──────── Text provided ────────
CUDA Rasterizer

University of Pennsylvania, CIS 565: GPU Programming and Architecture, Project 3

Trung Le
Windows 10 Home, i7-4790 CPU @ 3.60GHz 12GB, GTX 980 Ti (Person desktop)

Rasterizer

Features

[Perspective correct UV texture mapping with bilinear filtering](## UV Texture Mapping)
[Order independent transparency using k-buffer](## Order independent transparency using k-buffer)

Flags

The following header flags can be found in rasterize.cu:

#define RENDER_DEPTH_ONLY: Uncomment to render with z-buffer only
#define RENDER_NORMAL_ONLY: Uncomment to render with eye space normals only
#define BILINEAR_FILTERING: Uncomment to enable bilinear filtering
#define NOT_USE_TEXTURE: Uncomment if the model doesn't have a texture file (cow, centaur, 2 cylinder engine, wolf, octocat, flower)
#define USE_K_BUFFER: Uncomment if using independent order transparency with k-buffer
#define SHARED_MEMORY_MATERIALS: Uncomment to use shared memory for materials

(not working, please ignore)
──────── Provided data ────────
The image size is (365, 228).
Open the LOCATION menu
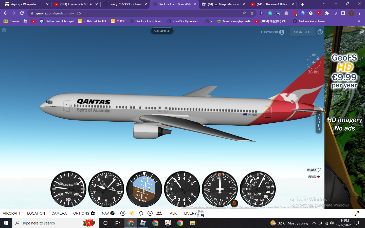(x=36, y=213)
────────
--- Goal of the exercise ---
Can you reproduce the part of the CUDA rasterizer text that opens with the words containing "University of Pennsylvania, CIS" and closes with "UV Texture Mapping)", switching "Features" to "Capabilities"? The data has no connection to the CUDA rasterizer text.

--- Response ---
University of Pennsylvania, CIS 565: GPU Programming and Architecture, Project 3

Trung Le
Windows 10 Home, i7-4790 CPU @ 3.60GHz 12GB, GTX 980 Ti (Person desktop)

Rasterizer

Capabilities

[Perspective correct UV texture mapping with bilinear filtering](## UV Texture Mapping)